We meet the homeroom/math teacher and I get to ask about the locker. She tells me the same thing Riley has been telling me for 3 weeks. “I’m working on it.”
I am less than thrilled with this answer since it is week 4 and I think my kid should have a locker. No special favors, just a locker like everyone else.
I ask at the end of the meeting if there is anyone we can talk to about the locker situation and get this expedited.
I am assured they are “working on it” and she is going to take care of it.
We go on to meet her other teachers quickly and while in the basement of the school, my phone rings.
Scary Baby is very scared.
She is crying and says she heard a noise downstairs. It sounded like a remote hitting the floor. (Because burglars usually watch a little TV before ransacking the house.) She is bordering on hysterical and pleads, “Come home right now.”
PhilBillPaul asks if the dogs are barking. They are not.
We know her vivid imagination. We also know about the daytime break-in so we are calling neighbors to check on her for us. Cell phone coverage is sketchy in the basement of the school.
We are getting short with each other and I’m gritting my teeth and hissing. Mostly because PhilBillPaul has no one’s phone numbers in his new phone and barely knows how to use it and does not multi-task well.
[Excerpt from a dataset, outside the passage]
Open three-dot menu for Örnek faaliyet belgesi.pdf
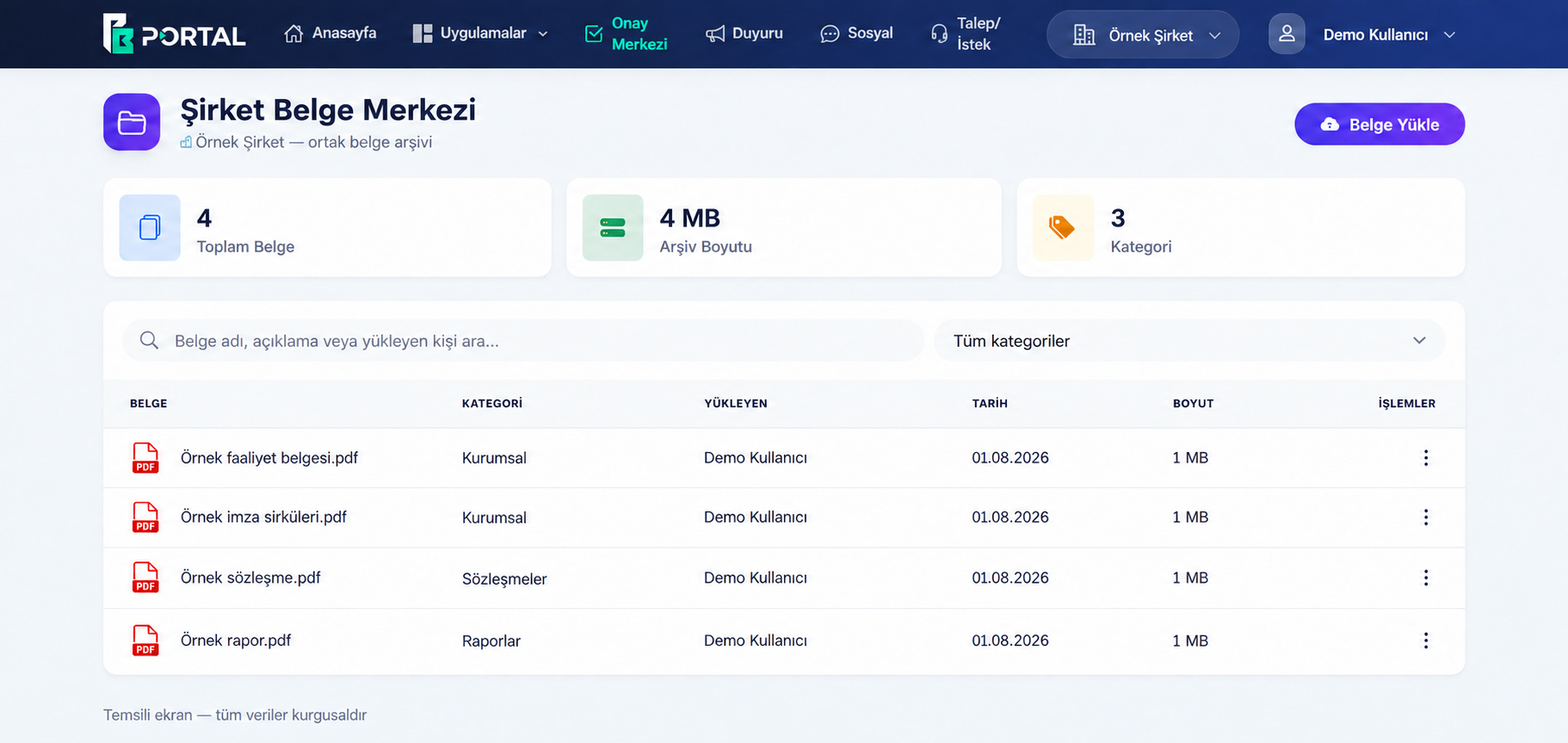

He finally gets a neighbor on the phone who kindly walks to the house to check on her. We know the dogs would be going nuts if there was a stranger in the house. (But as Scary Baby pointed out when we got home, the dogs would not be going nuts if the robber killed the dogs.)
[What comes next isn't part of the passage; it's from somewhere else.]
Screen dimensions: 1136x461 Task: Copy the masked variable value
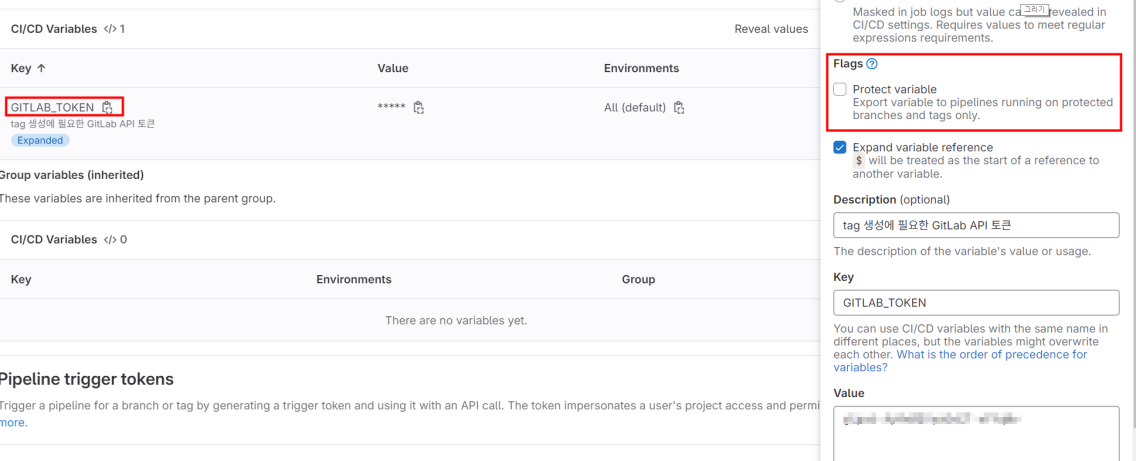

We met 2 teachers. The other 4 will have to wait.
As we leave the school all the while with her on my phone and she is now saying if the neighbor doesn’t get there she is calling 911, I say in my most mature mother voice,
“If there was someone in the house, they would have heard you on the phone and already killed you.”
I am going to hell.
Counseling appointment is scheduled.
We pull up as the neighbor is walking away. All is well.
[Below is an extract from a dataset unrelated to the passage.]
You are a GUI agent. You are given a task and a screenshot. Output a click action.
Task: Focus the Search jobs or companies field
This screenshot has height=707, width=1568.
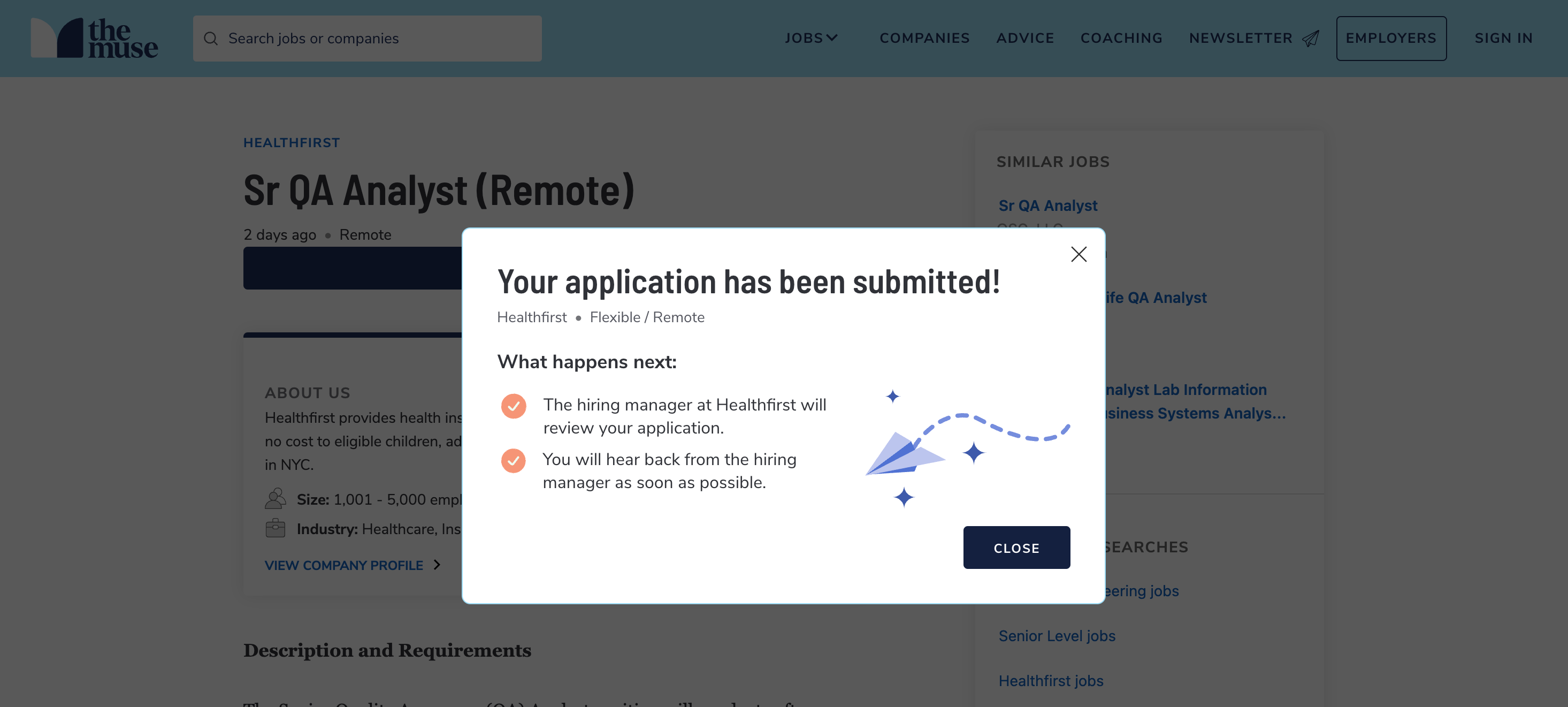click(x=377, y=39)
We discover she had actually come downstairs, fixed herself a bowl of cereal and pretty much scared herself.
We have a lovely dinner at Ted’s to cap off a semi-relaxing 3 day Labor Day weekend and as Happy Birthday dinner for the almost 21 year-old because PhilBillPaul was leaving for Texas on Wednesday and wouldn’t be in town for his actual birthday.
On Tuesday morning, she comes to my room clutching her throat saying “It feels like I have glass in my throat, it hurts so bad.”
I use the back of my hand to take the official mom temperature – thermometers have always been a waste of time.
No fever but I know this first month of school there have been plenty of germs floating around with one class having 12 absent kids in one day.
Better than safe than sorry. And I’m old and tired.
Fine, stay home. With these conditions: No TV, no computer. Because I’m a fun mom.
Day two/Wednesday morning – “Mom, I was brushing my teeth and I just threw up.”
Me: “You sure you didn’t just gag on your toothbrush?”
SB: “Mom, I threw up! My stomach really doesn’t feel good.”
Me: “Now your throat is fine but you threw up? If you stay home today there will be no TV, no computer AND you are not coming out of your room. Sick people stay in bed all day.”
SB: “That’s fine, I’m going to go lay back down.”
Two hours later…
SB: “Mom, am I allowed out of my room to eat lunch?”
For me personally, throwing up takes at least 24 hours to recover from or even think about eating. Of course, I haven’t thrown up in 11 years and 10 months which is when I was pregnant with her but who’s counting?
Today is Monday. Pray for me.
Because this is ridiculously long, I’m going to share on Wednesday our new set of rules guidelines for determining if our “little girl who cried wolf” is really sick. Until then, please share any tips you have!